We walked by the jail in Downtown Brooklyn and thought about how a jail implies a vacancy somewhere else, wherever the incarcerated person isn’t.
We thought about the cultural perception of vacancy. If you see a shrine that was supposed to be empty, and you know about the religion, you might think it was filled with something meaningful. Otherwise, you might just think it was an empty space.
Sometimes vacancy’s goodness or badness depends on your need. We walked by a CitiBike bikeshare stand that had no vacancies or open bike slots. If I wanted to take out a bike, that would be good. If I wanted to return a bike, the lack of vacancy would be frustrating.
We saw some street art and realized we had been thinking about vacancy in three dimensions. But walls are vacant 2D spaces. We saw some graffiti near a vacant space that was walled off, and we wondered, why are so many vacant spaces in New York City off limits? Is it because people are worried that someone will do bad things in the vacant space? Who gets to decide? What if someone builds something beautiful. We thought that was similar to rhetoric about street art on blank walls.
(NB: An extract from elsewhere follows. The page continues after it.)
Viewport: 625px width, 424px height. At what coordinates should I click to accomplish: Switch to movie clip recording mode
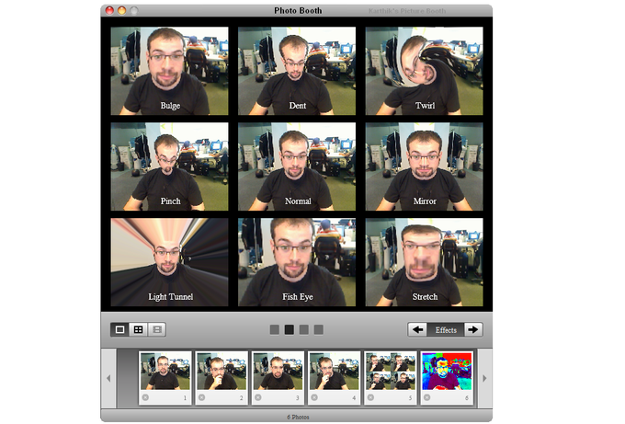[156, 329]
We walked down a street with large front yards. Some seemed vacant, others didn’t. We noticed that plants seemed to signify a lack of vacancy, whereas there was no plant life in the places that seemed vacant. But we realized it was only certain plants that signified a space being occupied; others seem to represent vacancy, like weeds that grow when nobody is around.
Near the end, we passed a vacant lot that looked exactly like what we imagine when we hear the word vacant. It was scary, but for no good reason. It was dark, but unlikely to be dangerous. I walked inside, Katy a little too.
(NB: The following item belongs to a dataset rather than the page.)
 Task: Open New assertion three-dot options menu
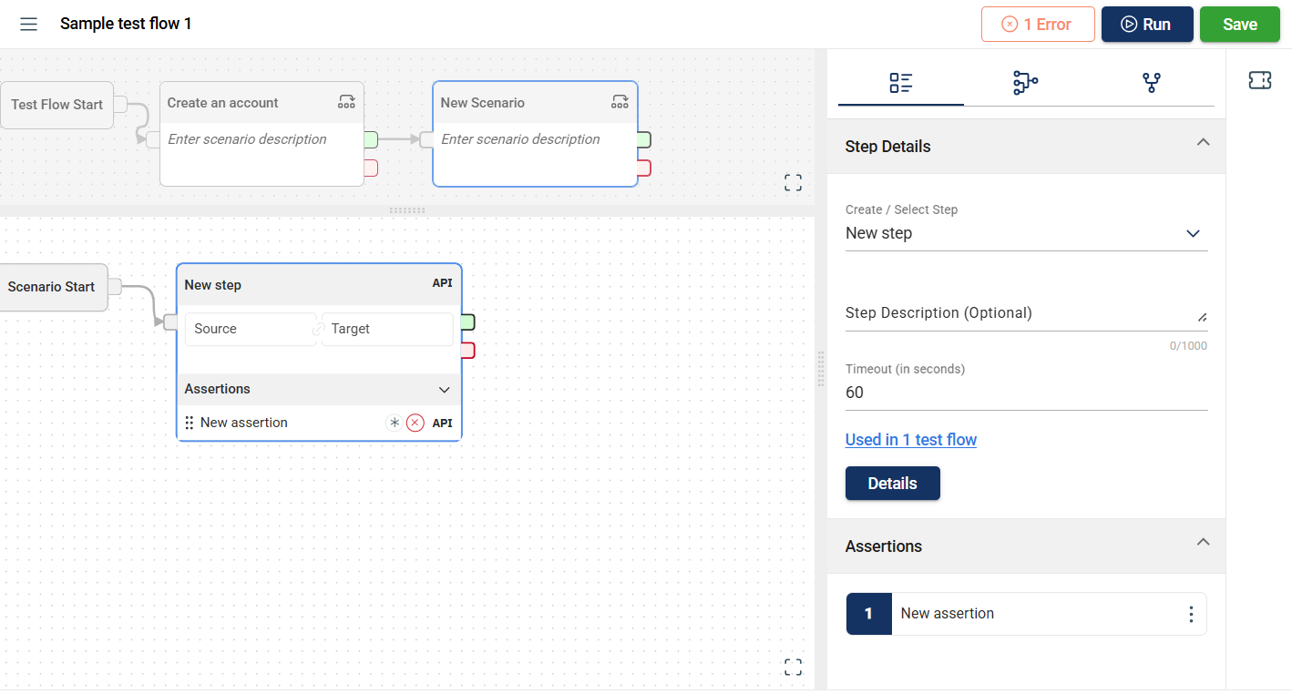click(x=1190, y=614)
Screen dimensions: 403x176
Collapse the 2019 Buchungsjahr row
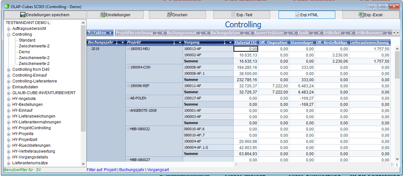pos(89,49)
We ended in Gowanus, at a Shuffleboard Club. Gowanus was a whole neighborhood of post industrial up-until-recently vacant spaces. Perhaps it is only in a place with so much vacancy that you could open something so whimsical as an enormous shuffleboard club in the middle of a bustling city.
In places with more space, outside of cities, do people even consider these questions? Or is vacancy only defined by the fact that there are things taking space nearby, and vacancy is the difference?
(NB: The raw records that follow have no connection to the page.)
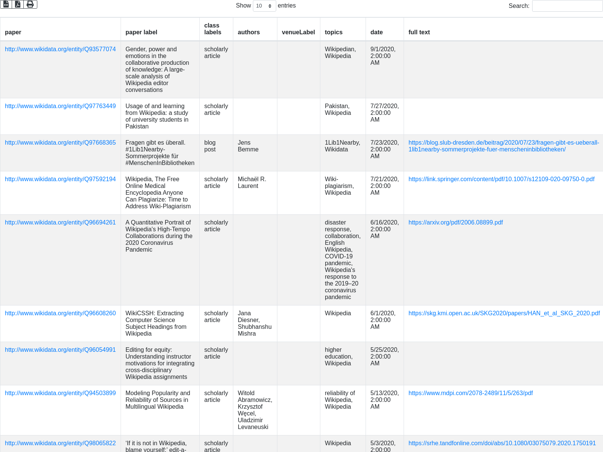The width and height of the screenshot is (603, 452).
Task: Open the Springer PDF full-text link
Action: point(501,179)
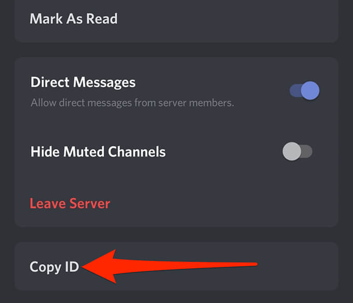Click the tail end of the red arrow

pyautogui.click(x=252, y=264)
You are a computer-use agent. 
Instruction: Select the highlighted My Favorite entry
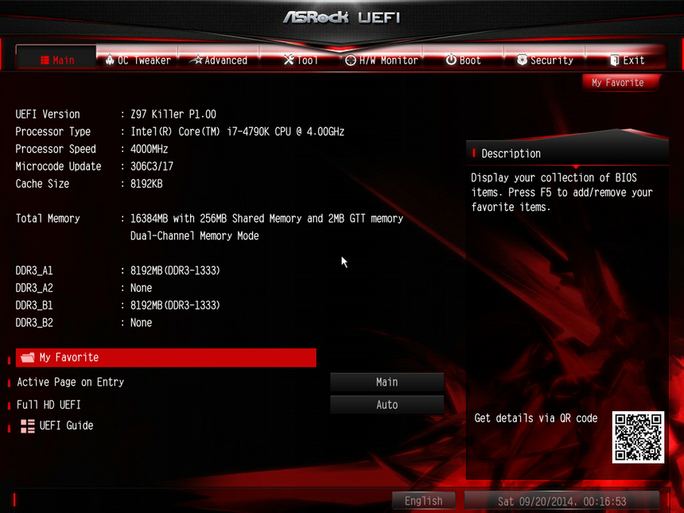(165, 357)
I dropped Katy off at Shuffleboard, and walked on alone. I found it was much easier to ponder these questions with someone else, and had trouble focusing. I called my dad, and talked with him about vacancy. He was interested in the strict definitional approach to vacancy versus the feeling of vacancy.
I arrived at Liz’s house, and picked up my cookie dough. Leaving a vacant, cookie-dough-sized space in her fridge.
Near the end of the journey, we remembered that we had to do the slow walk. We had just begun the long block on Union Street, between Smith and Hoyt. We felt extremely uncomfortable. We had just turned off a major retail strip, and we wondered what people would have said if we’d been walking on the busier Smith street.
I was immediately reminded of when I’d hurt my foot a few years ago, when I’d been living in an apartment two blocks from the subway (that I’d bragged how close to the subway it was), and suddenly the subway seemed absurdly far away. Each step was painful, and I couldn’t imagine how I mindlessly did the walk each day. Your speed really defines space.
We talked about our grandparents, and how they walk slowly. We considered how cityplanners time the crosswalk countdown–do they account for someone who walks very very slowly, and give them enough time to cross the street? We tried it and we just made it, as a truck driver stared at us strangely.
We learned, though, that you can’t jaywalk while slow walking. A group of four men, drinking on their stoops, were staring at us. Normally, we’d walk away quickly, but it became quite awkward, so we decided to cross to the other side of the street. A car started to come, and for our safety, we walked quickly to the other side. Both wanting to get away from the men, and avoiding cars, we realized how much we use our speed for safety.
As we slow walked on the other side of the street, a few people passed us, staring. The only person to directly comment was a boy, maybe 10 years old, who said, “I think you guys have ebola.”